1. What are the alternative triangles? In addition to the ascending and descending triangles discussed in previous sections, various other triangle forms emerge occasionally in actual trading. These carry significant trading signals. Notably, these include base triangles, diverging triangles (shaped like a megaphone), and converging triangles. Examples can be seen in the figure below: ①.Base triangle

②.Diverging triangle

③.Converging triangle

2. Features of other triangles ①.They can appear in both upward and downward trends. ②. They should not be relied upon exclusively for making trading decisions. Instead, they should be used in conjunction with trend line analysis to assess market trends. A flexible approach is advised when interpreting their technical implications.

3. What are the technical meanings of these three triangles? The formation of these triangles illustrates the ongoing battle between bullish and bearish forces. Trading signals arise when these triangles are breached. Specifically, a breakthrough at the upper edge of the triangle suggests a potential bullish trend, while crossing the lower edge of the pattern signals the possibility of a bearish market.

4. Application ①.When the price hikes to break through the upper edge of the triangle, with a green candlestick formed that day, it signals a possibility for a bullish trend. The below shows the position of the bullish signal:

②.When the price breaches the lower edge of the triangle and closes with a red candlestick for the day, it suggests a potential bearish trend, signaling a selling opportunity. Below, you can see the position indicative of this selling opportunity:

5. Use Case ①.When the triangle is broken at the upper edge:

1 The chart above represents the daily candlestick pattern for Gate BTC futures, covering the period from April 29, 2020, to July 27, 2020. Starting in March 2020, BTC embarked on a robust upward trend, moving from around $5,000 and peaking above $10,000 on June 11, 2020. It then oscillated at these higher levels, with the trend progressively converging, culminating in a distinct converging triangle pattern. On July 21, 2020, the coin's price surged past $9,500, breaking the upper boundary of the converging triangle towards its conclusion, which then paved the way for a significant bullish trend.

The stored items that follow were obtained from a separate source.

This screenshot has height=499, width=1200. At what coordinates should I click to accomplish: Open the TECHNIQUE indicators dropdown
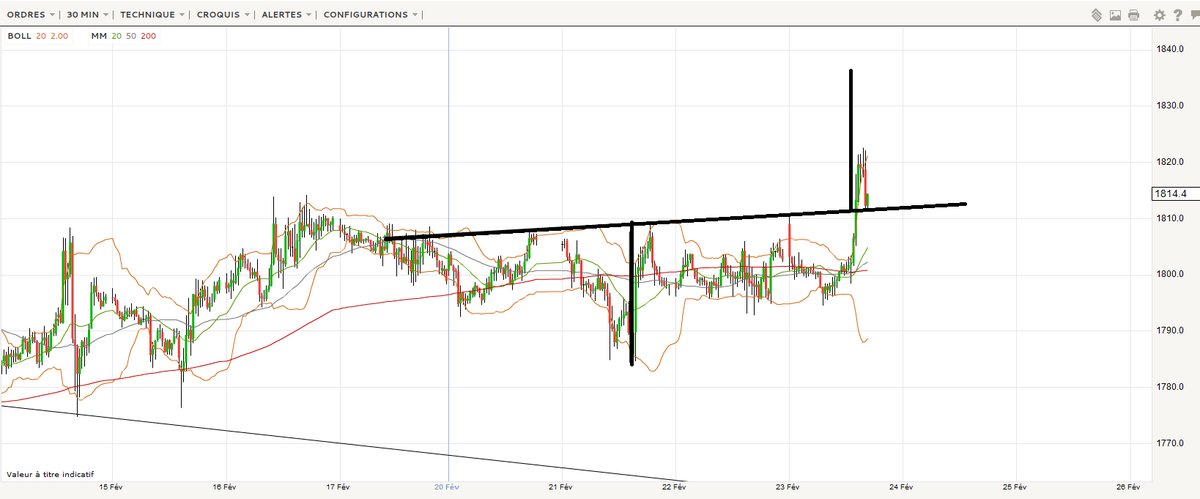point(152,15)
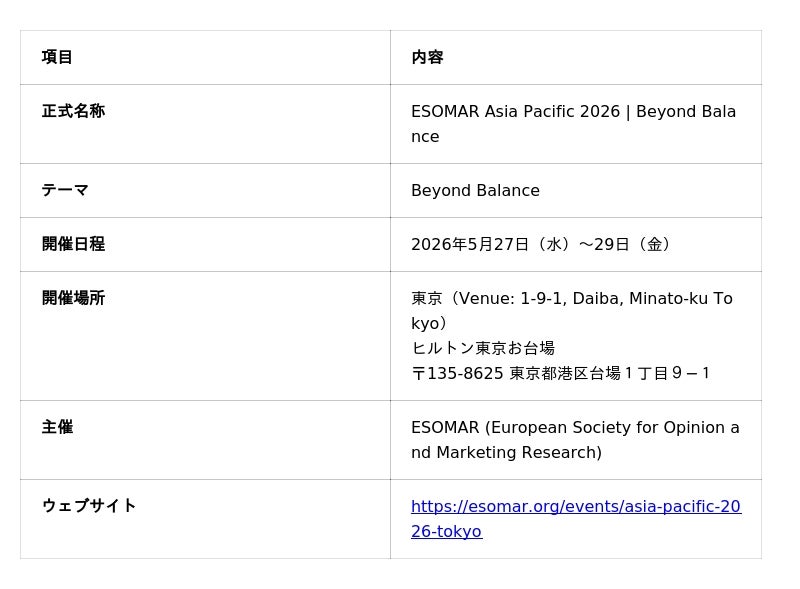Viewport: 800px width, 589px height.
Task: Click the 項目 column header
Action: [57, 57]
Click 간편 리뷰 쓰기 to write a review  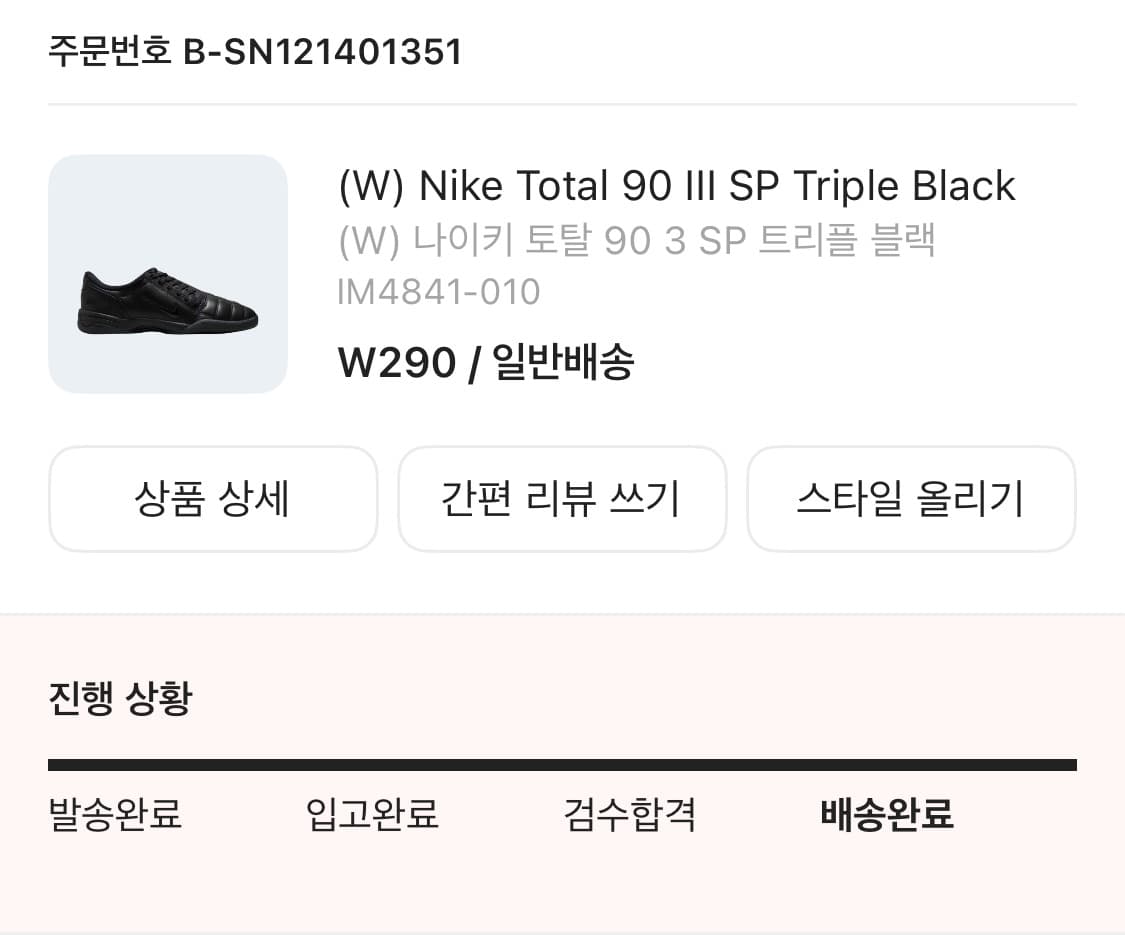pos(562,498)
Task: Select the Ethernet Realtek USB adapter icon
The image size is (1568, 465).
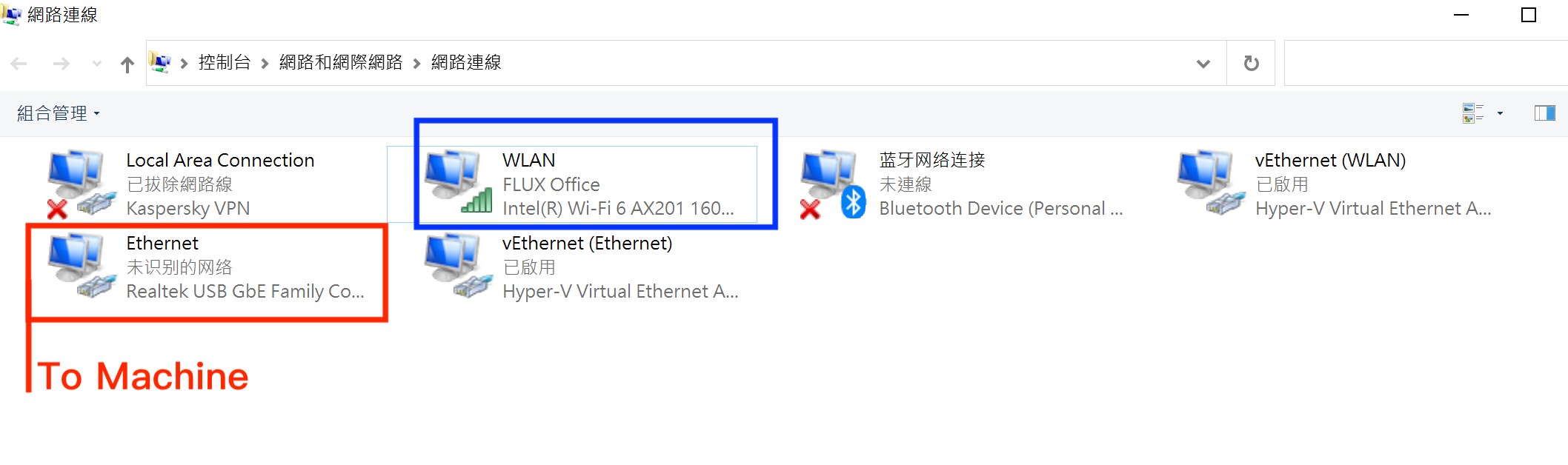Action: (x=82, y=265)
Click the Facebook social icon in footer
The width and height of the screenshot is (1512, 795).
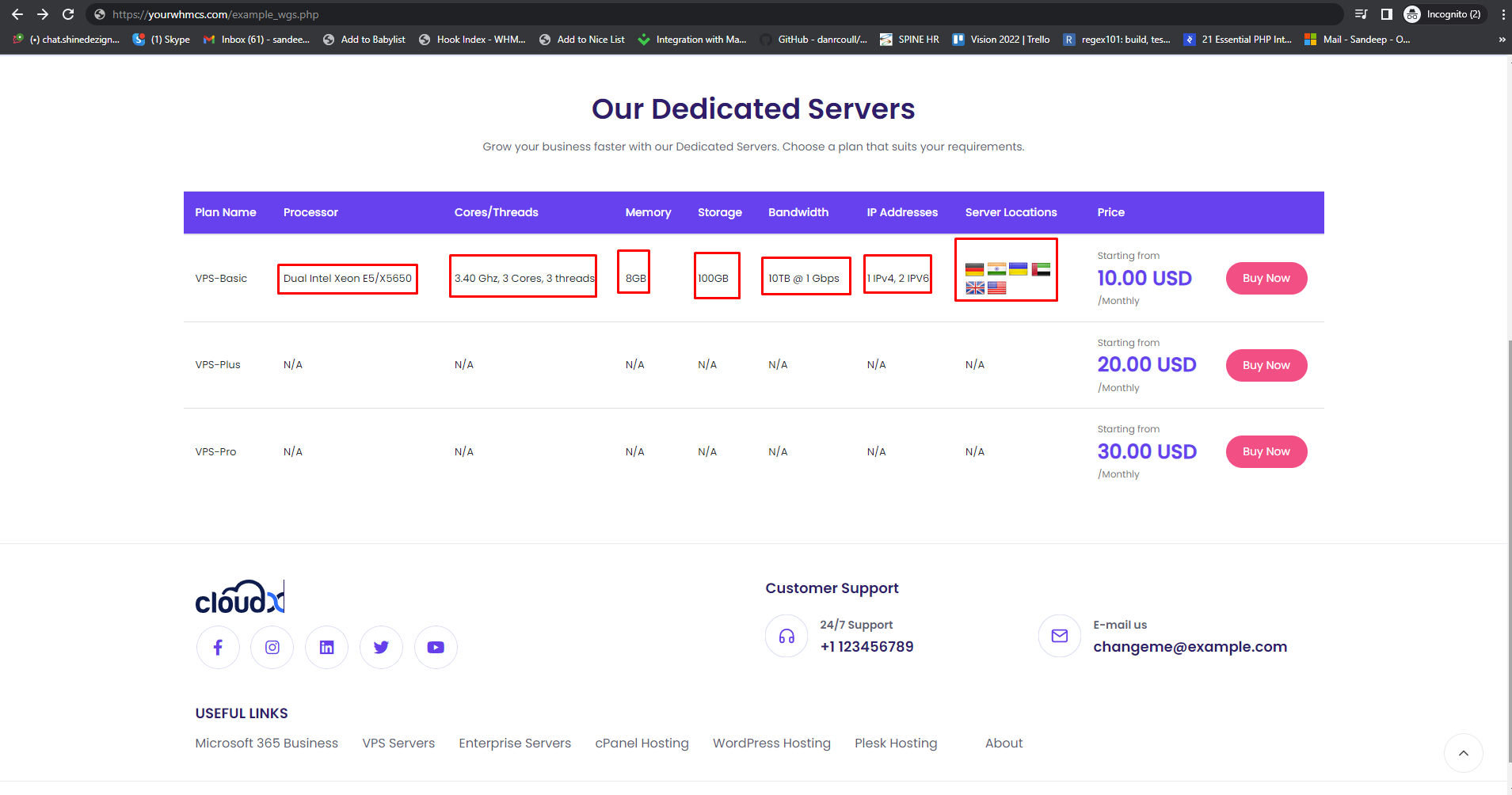click(218, 648)
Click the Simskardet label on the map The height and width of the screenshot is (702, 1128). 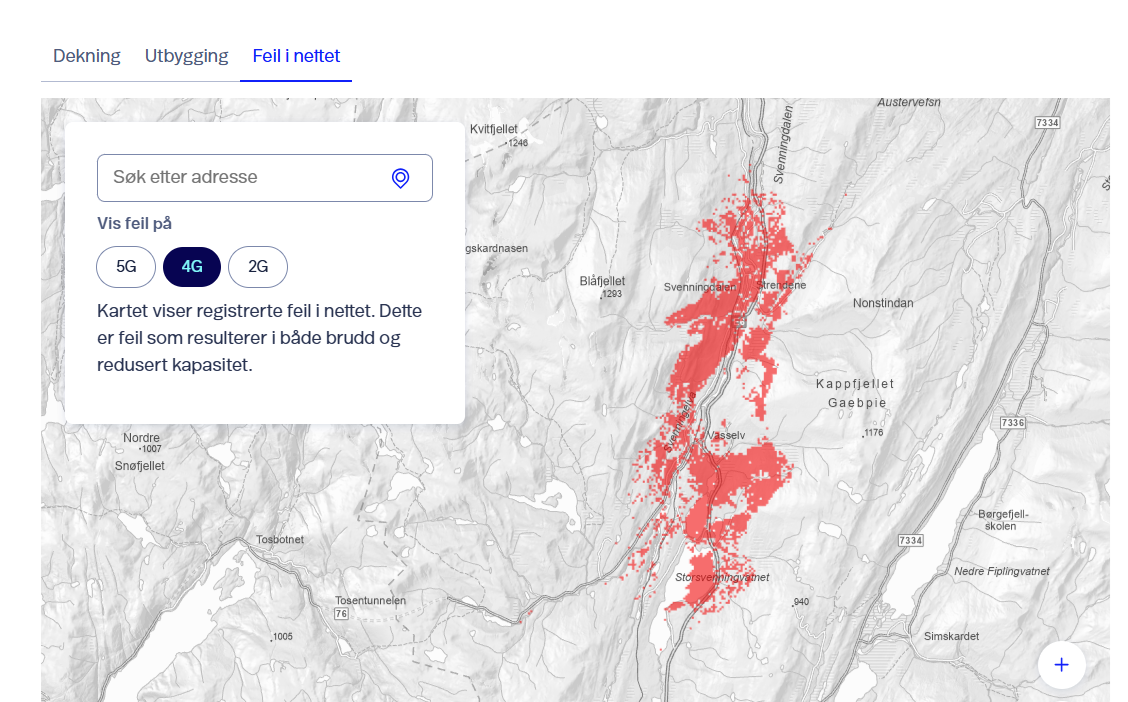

②. When the triangle is broken at the lower edge:

2 The chart above displays the daily candlestick for Gate BTC futures, covering the period from January 23, 2021, to May 1, 2021. BTC experienced a sharp decline from a peak of $66,000, bottoming out at $35,000, before oscillating between $35,000 and $47,000. As the balance between bulls and bears leveled out, a converging triangle emerged. Once the coin price dipped below $37,000, surpassing the triangle's lower boundary, it heralded the onset of a new bearish phase in the market.

6. Summary It's essential to note that these three triangles, like all technical patterns, merely signal a possibility and do not guarantee a specific trend. As such, they should not be solely relied upon for decision-making. When trading signals are detected using these triangles, it's recommended to employ other technical methods for further confirmation.

The technical interpretation of triangles isn't about their shape or position but rather the direction in which the pattern is breached.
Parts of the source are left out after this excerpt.